**Information**
┌──

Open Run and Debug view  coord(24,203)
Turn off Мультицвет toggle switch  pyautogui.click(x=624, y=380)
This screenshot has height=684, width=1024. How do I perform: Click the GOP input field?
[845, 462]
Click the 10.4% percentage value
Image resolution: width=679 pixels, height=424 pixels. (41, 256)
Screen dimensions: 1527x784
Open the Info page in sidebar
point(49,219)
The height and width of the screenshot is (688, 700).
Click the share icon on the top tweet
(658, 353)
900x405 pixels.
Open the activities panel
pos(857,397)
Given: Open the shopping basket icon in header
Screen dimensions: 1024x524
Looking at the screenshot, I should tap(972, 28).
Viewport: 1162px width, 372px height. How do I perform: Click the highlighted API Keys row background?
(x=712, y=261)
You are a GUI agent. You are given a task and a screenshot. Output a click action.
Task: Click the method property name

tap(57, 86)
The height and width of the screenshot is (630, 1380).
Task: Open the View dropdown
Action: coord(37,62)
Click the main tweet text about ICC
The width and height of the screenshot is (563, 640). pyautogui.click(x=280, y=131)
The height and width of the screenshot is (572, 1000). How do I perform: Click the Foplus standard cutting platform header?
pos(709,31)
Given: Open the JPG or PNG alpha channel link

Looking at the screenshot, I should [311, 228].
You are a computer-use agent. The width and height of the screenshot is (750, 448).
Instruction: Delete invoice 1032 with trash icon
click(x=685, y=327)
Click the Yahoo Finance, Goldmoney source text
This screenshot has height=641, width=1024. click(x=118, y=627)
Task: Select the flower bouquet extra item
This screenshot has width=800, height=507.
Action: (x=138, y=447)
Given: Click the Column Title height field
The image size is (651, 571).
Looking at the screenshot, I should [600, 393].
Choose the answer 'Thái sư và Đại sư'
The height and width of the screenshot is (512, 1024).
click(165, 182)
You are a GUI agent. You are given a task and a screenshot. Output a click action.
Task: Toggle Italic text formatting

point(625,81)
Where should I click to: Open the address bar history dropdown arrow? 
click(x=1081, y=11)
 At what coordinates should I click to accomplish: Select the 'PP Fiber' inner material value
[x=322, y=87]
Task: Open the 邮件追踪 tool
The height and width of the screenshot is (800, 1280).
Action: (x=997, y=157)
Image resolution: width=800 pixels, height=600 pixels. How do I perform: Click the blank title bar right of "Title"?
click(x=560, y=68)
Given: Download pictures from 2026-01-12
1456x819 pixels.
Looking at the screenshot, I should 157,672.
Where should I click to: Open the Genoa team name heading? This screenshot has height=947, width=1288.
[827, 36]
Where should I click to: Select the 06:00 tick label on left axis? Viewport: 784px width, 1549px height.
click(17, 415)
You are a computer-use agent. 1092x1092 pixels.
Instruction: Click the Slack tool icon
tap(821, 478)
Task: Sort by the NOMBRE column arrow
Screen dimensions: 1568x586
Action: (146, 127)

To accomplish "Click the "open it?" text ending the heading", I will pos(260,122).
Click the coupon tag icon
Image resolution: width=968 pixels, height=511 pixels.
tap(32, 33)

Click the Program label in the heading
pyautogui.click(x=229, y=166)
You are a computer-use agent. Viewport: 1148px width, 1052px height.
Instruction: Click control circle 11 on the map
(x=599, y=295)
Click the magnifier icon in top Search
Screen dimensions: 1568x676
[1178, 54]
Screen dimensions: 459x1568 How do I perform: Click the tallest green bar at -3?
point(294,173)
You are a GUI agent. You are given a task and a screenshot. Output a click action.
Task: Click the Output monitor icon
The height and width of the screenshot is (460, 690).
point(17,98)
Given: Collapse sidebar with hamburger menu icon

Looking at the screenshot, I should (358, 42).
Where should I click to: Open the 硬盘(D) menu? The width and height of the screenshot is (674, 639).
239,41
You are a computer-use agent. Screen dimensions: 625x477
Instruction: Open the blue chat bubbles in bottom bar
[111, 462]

└──

**Directions for this task**
Everything in the data should be copied exactly. Leave nothing out.

**Exercise solution**
Open Run and Debug view  coord(24,203)
Turn off Мультицвет toggle switch  pyautogui.click(x=624, y=380)
This screenshot has height=684, width=1024. How do I perform: Click the GOP input field?
[845, 462]
Click the 10.4% percentage value
Image resolution: width=679 pixels, height=424 pixels. (41, 256)
Screen dimensions: 1527x784
Open the Info page in sidebar
point(49,219)
The height and width of the screenshot is (688, 700).
Click the share icon on the top tweet
(658, 353)
900x405 pixels.
Open the activities panel
pos(857,397)
Given: Open the shopping basket icon in header
Screen dimensions: 1024x524
Looking at the screenshot, I should tap(972, 28).
Viewport: 1162px width, 372px height. How do I perform: Click the highlighted API Keys row background?
(x=712, y=261)
You are a GUI agent. You are given a task and a screenshot. Output a click action.
Task: Click the method property name

tap(57, 86)
The height and width of the screenshot is (630, 1380).
Task: Open the View dropdown
Action: coord(37,62)
Click the main tweet text about ICC
The width and height of the screenshot is (563, 640). pyautogui.click(x=280, y=131)
The height and width of the screenshot is (572, 1000). How do I perform: Click the Foplus standard cutting platform header?
pos(709,31)
Given: Open the JPG or PNG alpha channel link

Looking at the screenshot, I should [311, 228].
You are a computer-use agent. The width and height of the screenshot is (750, 448).
Instruction: Delete invoice 1032 with trash icon
click(x=685, y=327)
Click the Yahoo Finance, Goldmoney source text
This screenshot has height=641, width=1024. click(x=118, y=627)
Task: Select the flower bouquet extra item
This screenshot has width=800, height=507.
Action: (x=138, y=447)
Given: Click the Column Title height field
The image size is (651, 571).
Looking at the screenshot, I should [600, 393].
Choose the answer 'Thái sư và Đại sư'
The height and width of the screenshot is (512, 1024).
click(165, 182)
You are a GUI agent. You are given a task and a screenshot. Output a click action.
Task: Toggle Italic text formatting

point(625,81)
Where should I click to: Open the address bar history dropdown arrow? 
click(x=1081, y=11)
 At what coordinates should I click to accomplish: Select the 'PP Fiber' inner material value
[x=322, y=87]
Task: Open the 邮件追踪 tool
The height and width of the screenshot is (800, 1280).
Action: (x=997, y=157)
Image resolution: width=800 pixels, height=600 pixels. How do I perform: Click the blank title bar right of "Title"?
click(x=560, y=68)
Given: Download pictures from 2026-01-12
1456x819 pixels.
Looking at the screenshot, I should 157,672.
Where should I click to: Open the Genoa team name heading? This screenshot has height=947, width=1288.
[827, 36]
Where should I click to: Select the 06:00 tick label on left axis? Viewport: 784px width, 1549px height.
click(17, 415)
You are a computer-use agent. 1092x1092 pixels.
Instruction: Click the Slack tool icon
tap(821, 478)
Task: Sort by the NOMBRE column arrow
Screen dimensions: 1568x586
Action: (146, 127)

To accomplish "Click the "open it?" text ending the heading", I will pos(260,122).
Click the coupon tag icon
Image resolution: width=968 pixels, height=511 pixels.
tap(32, 33)

Click the Program label in the heading
pyautogui.click(x=229, y=166)
You are a computer-use agent. Viewport: 1148px width, 1052px height.
Instruction: Click control circle 11 on the map
(x=599, y=295)
Click the magnifier icon in top Search
Screen dimensions: 1568x676
[1178, 54]
Screen dimensions: 459x1568 How do I perform: Click the tallest green bar at -3?
point(294,173)
You are a GUI agent. You are given a task and a screenshot. Output a click action.
Task: Click the Output monitor icon
The height and width of the screenshot is (460, 690).
point(17,98)
Given: Collapse sidebar with hamburger menu icon

Looking at the screenshot, I should (358, 42).
Where should I click to: Open the 硬盘(D) menu? The width and height of the screenshot is (674, 639).
239,41
You are a computer-use agent. Screen dimensions: 625x477
Instruction: Open the blue chat bubbles in bottom bar
[111, 462]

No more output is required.